Dame, monache, soldati, generali, nobili, prendono vita grazie alla meravigliosa nostra lingua. E poi l’assedio, sempre più pressante, sempre più drammatico con il re Francesco II e la regina Maria Sofia, umile, coraggiosa, che dice “avria però addesiderata qualche piccola ferita” quando una cannonata fa esplodere i vetri di una finestra da cui si affacciava. O che va a far visita ai malati portando loro “tutto chello che ha potuto trovare co essa” e che, mentre lascia Gaeta, alla fine, a bordo di una nave è descritta così: “E’ stata paricchio tiempo sola a la polla de lo bastimiento, appojata ‘ncoppa a lo parapietto e contempranno li scuoglie de Gaeta”.
“A lo momento le Lloro maistà passajeno la soglia de la porta de mare, lo strillo de Viva lo Rre! jettato da lo popolo de la guarnigione, salutaje chillo del lo quale s’è vouto fà no tiranno spaventevole” è il racconto dell’ultimo saluto, con l’onta finale del cambio di bandiera (quella francesce al posto di quella delle duesicilie) ammainata sulla nave che li portava via.
Il libro della D’Amico editore però contiene altro, molto altro.
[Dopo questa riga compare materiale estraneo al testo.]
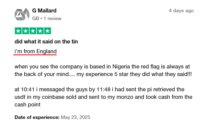Viewport: 206px width, 123px height.
Task: Click the second green rating star
Action: click(x=25, y=31)
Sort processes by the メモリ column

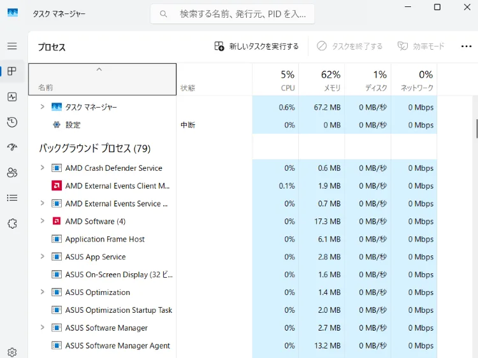pyautogui.click(x=322, y=80)
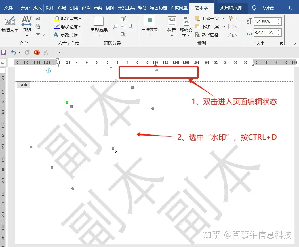This screenshot has height=247, width=299.
Task: Click the PowerPoint icon in quick access toolbar
Action: (36, 52)
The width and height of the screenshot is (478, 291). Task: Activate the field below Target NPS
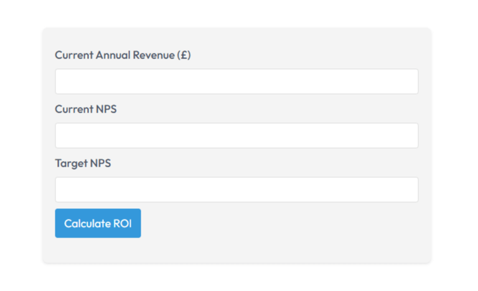point(237,190)
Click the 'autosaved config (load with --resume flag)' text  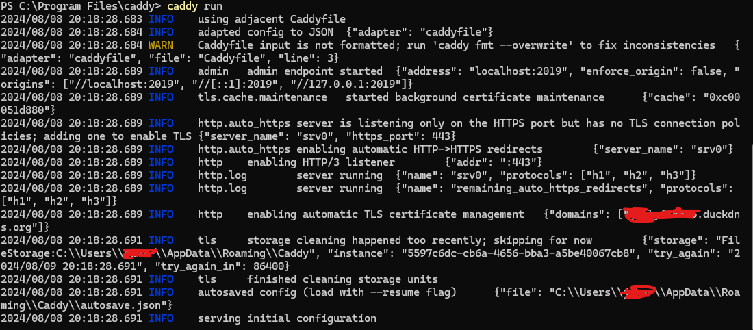click(x=327, y=292)
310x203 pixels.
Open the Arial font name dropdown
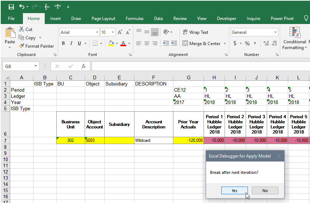point(97,32)

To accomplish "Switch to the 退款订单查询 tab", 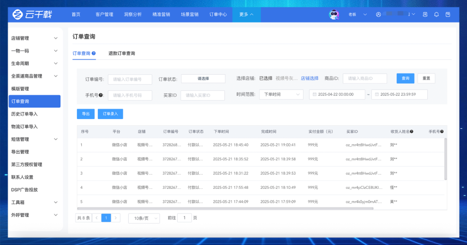I will click(122, 54).
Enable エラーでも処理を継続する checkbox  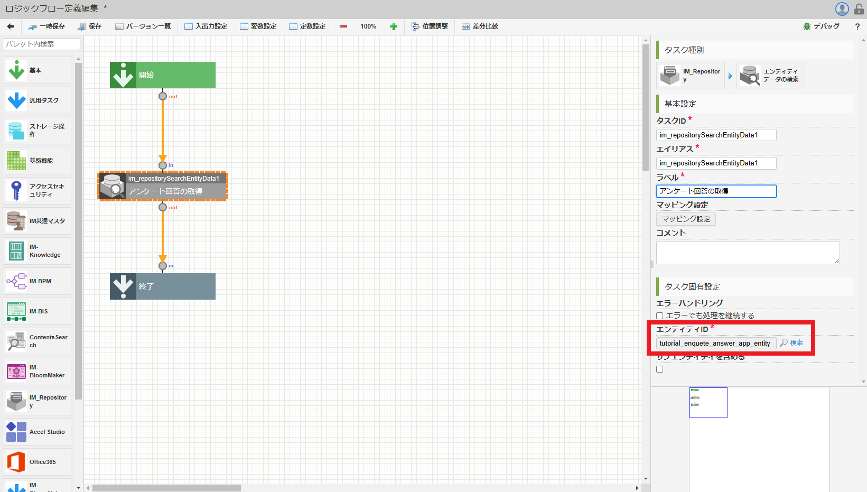click(x=659, y=315)
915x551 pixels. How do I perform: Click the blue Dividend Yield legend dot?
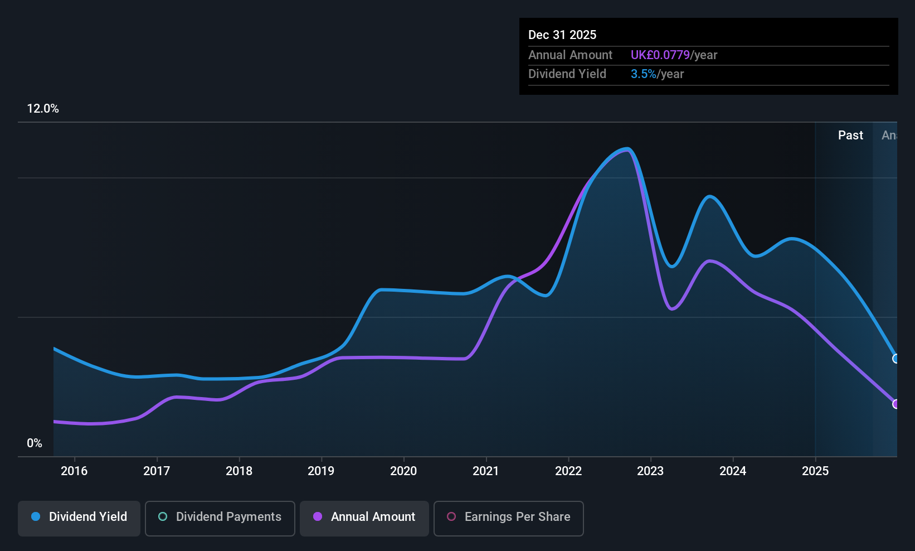click(36, 516)
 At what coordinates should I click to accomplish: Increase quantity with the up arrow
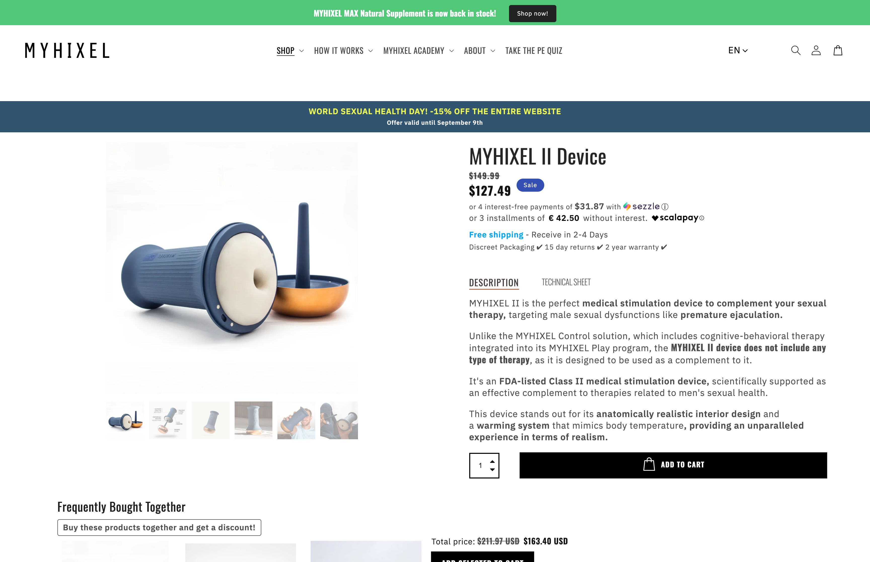(492, 461)
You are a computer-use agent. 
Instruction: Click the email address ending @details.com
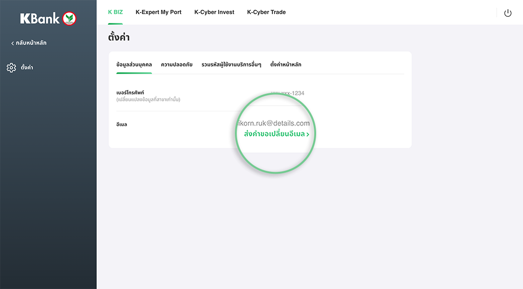coord(274,123)
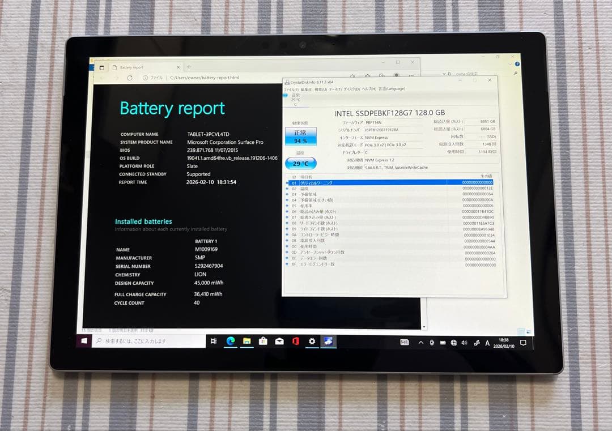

Anzitutto la versione, sempre in napoletano, più o meno dello stesso periodo, tratta però da un’altra rivista d’epoca, “Lo Cuorpo de Napole e lo Sebbeto” di ispirazione filo unitaria, per dar voce ai vincitori come ai vinti. Si tratta anche del primo giornale in lingua napulitana (nacque nel 1860) e del più longevo. Fin dal primo numero “Lo Cuorpo de Napole e lo Sabbeto definì il suo programma: “Rendere chiaro al popolo le cose che gli altri giornali stampavano in toscano” rendendo difficile la comprensione alla maggioranza dei napoletani”.
Ed è un po’ l’operazione, al contrario, che ha fatto Vincenzo D’Amico. Per ricordarci che, se vogliamo far vivere la nostra lingua identitaria, è sulla lingua che dobbiamo lavorare, portando avanti operazioni come questa. Un’operazione preziosissima che merita un’alta attenzione da parte del mondo identitario. Un libro da leggere e da mettere in posto d’onore in libreria – ottimo anche il glossario offerto in appendice – che, oltre alla storia, drammatica e avvincente, ci ricorda ben altre grandezze – le nostre parole d’origine – ancora vive, ancora capaci di accendere profonde emozioni.
Vincenzo D’Amico, come al solito, ce lo ha ricordato. Onore al merito. Compratelo, leggetelo. Vale più dei 10euro che costa. Molto, molto di più.